:: INPUT ::

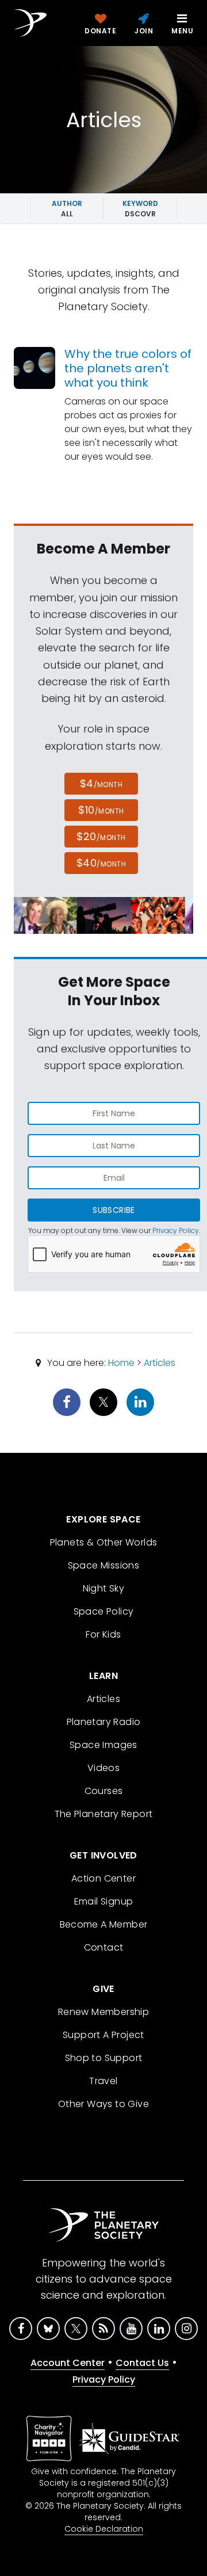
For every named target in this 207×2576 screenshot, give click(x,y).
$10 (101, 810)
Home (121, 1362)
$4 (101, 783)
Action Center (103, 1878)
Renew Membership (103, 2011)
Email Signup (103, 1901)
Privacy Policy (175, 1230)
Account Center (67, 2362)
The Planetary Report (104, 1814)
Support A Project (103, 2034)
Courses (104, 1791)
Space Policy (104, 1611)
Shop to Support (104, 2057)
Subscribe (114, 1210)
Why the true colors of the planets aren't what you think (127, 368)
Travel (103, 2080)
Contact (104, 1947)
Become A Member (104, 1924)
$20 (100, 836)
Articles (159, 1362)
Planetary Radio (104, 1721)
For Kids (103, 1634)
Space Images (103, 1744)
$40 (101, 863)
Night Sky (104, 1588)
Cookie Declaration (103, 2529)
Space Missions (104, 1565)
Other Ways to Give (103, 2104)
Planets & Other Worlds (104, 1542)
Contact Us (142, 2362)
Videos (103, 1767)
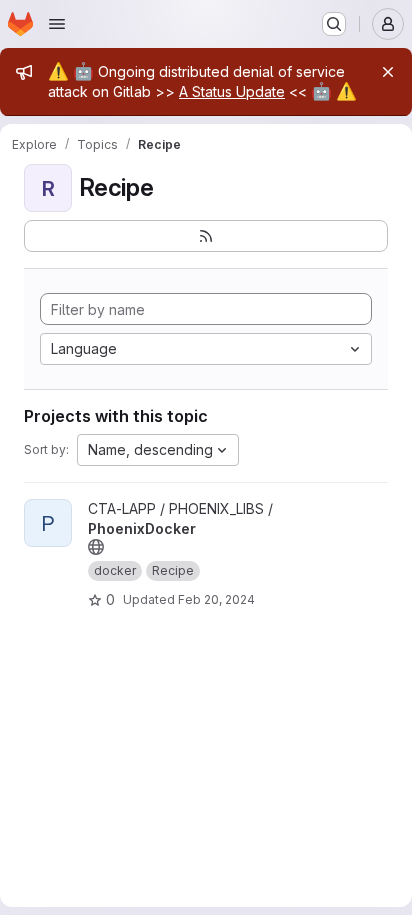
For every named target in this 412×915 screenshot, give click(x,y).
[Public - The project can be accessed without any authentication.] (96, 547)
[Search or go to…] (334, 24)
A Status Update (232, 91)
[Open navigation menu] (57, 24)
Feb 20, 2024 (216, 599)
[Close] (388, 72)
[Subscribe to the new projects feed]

:::
:: INPUT ::

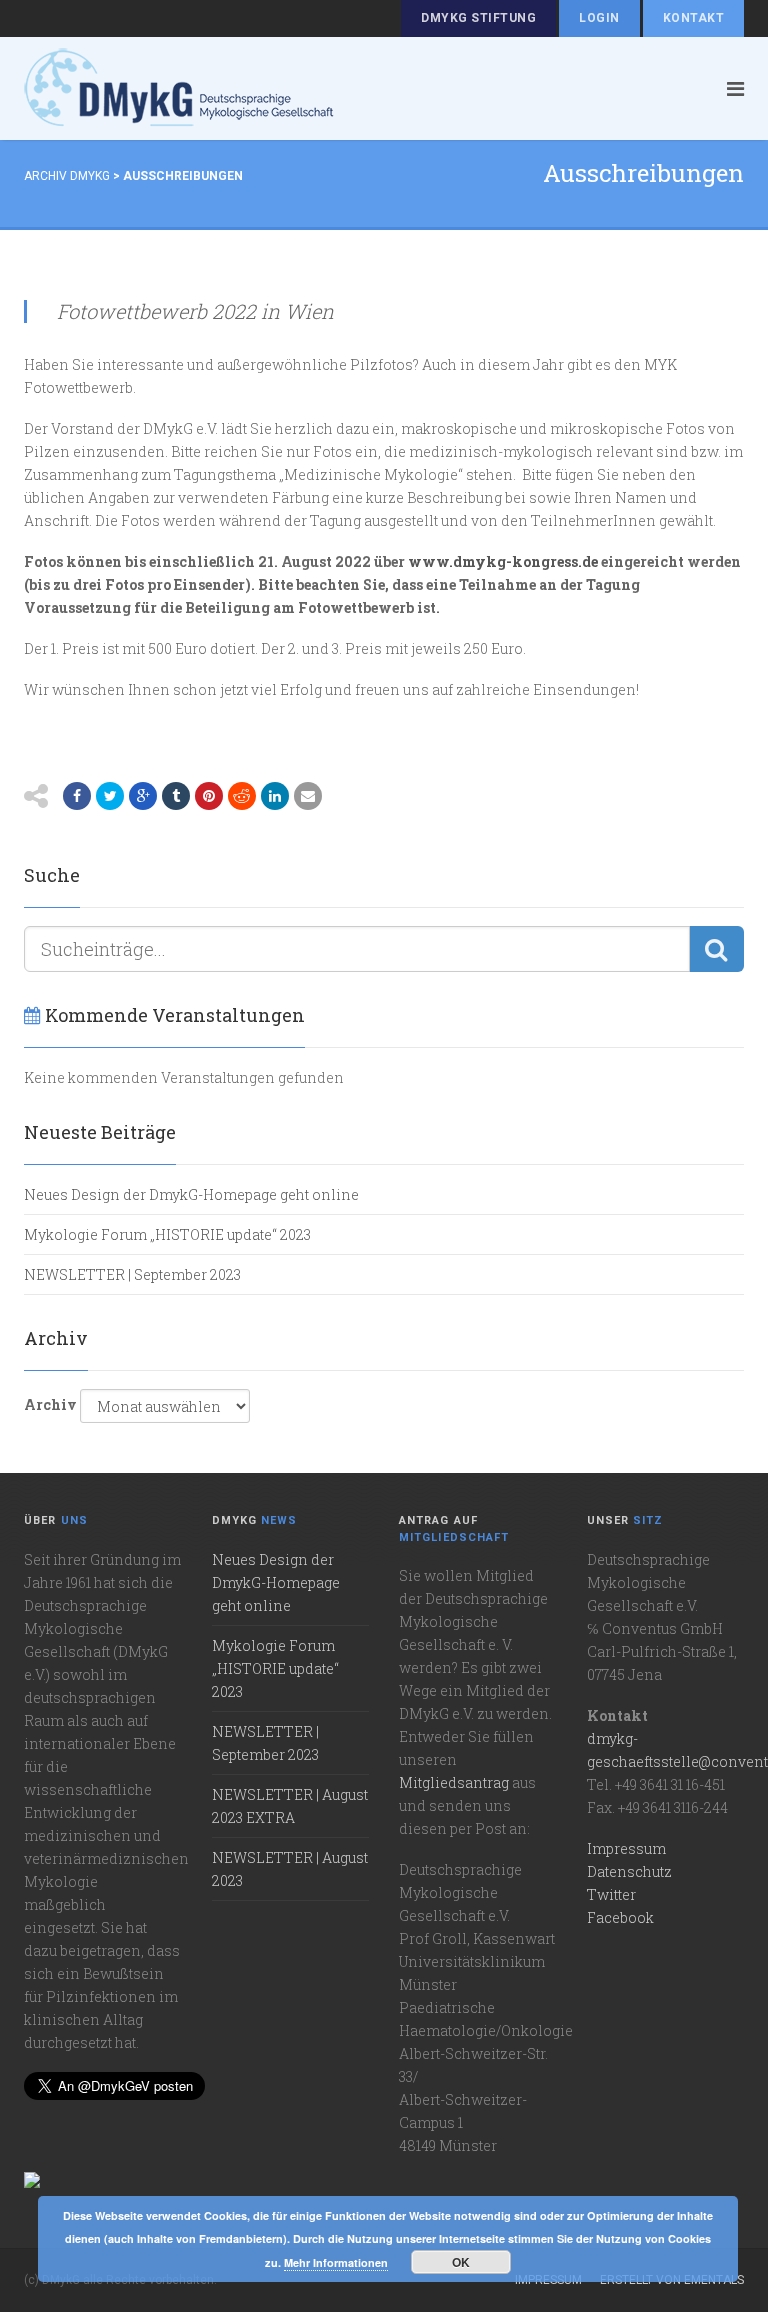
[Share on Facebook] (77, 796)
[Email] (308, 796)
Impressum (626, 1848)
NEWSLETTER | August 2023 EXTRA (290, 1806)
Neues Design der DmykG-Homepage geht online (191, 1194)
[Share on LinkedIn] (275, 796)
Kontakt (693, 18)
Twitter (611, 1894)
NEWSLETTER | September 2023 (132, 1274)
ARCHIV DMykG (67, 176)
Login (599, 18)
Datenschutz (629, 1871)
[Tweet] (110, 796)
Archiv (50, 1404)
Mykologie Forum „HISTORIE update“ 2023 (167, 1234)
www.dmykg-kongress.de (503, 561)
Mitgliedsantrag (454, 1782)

:::
:: INPUT ::

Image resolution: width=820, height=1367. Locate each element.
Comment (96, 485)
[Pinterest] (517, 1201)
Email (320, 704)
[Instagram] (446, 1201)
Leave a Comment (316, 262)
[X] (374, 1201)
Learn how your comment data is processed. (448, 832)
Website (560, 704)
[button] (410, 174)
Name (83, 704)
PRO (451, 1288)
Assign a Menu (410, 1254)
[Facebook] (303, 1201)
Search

:::

▸ **WORK REQUEST**
Everything above from the line that has "Space Images (103, 1744)" down to the line that has "[Search or go to…] (334, 24)" should be output exactly, with both of those lines included. Leave the pictures behind.

▸ **RESPONSE FOR THIS EXERCISE**
Space Images (103, 1744)
$40 (101, 863)
Night Sky (104, 1588)
Cookie Declaration (103, 2529)
Space Missions (104, 1565)
Other Ways to Give (103, 2104)
Planets & Other Worlds (104, 1542)
Contact Us (142, 2362)
Videos (103, 1767)
For every named target in this 412×915 screenshot, give click(x,y).
[Public - The project can be accessed without any authentication.] (96, 547)
[Search or go to…] (334, 24)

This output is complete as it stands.